> _Work instructions_:
Pictures must not appear in the copy. Reproduce exactly, and only, the lines from the one with "You are a computer-use" through the end of the data below.

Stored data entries
━━━━━━

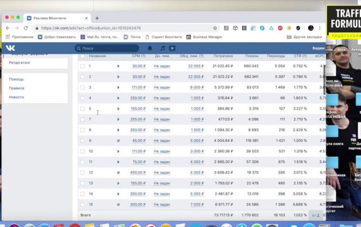This screenshot has height=227, width=361.
Task: Click the stop status icon of campaign 12
Action: 118,172
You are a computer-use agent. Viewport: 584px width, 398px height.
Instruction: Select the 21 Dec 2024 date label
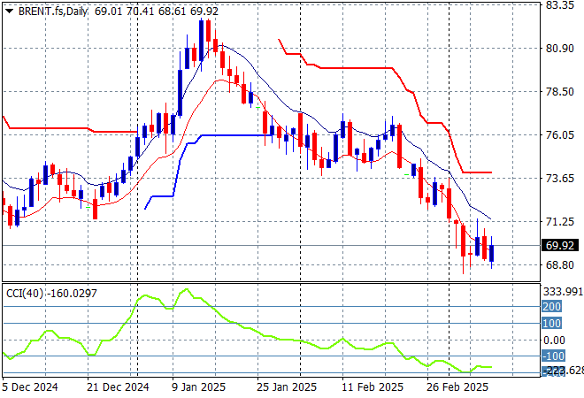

━━━━━━

> _Result_:
You are a computer-use agent. Viewport: 584px width, 398px height.
Instruction: Select the 21 Dec 2024 date label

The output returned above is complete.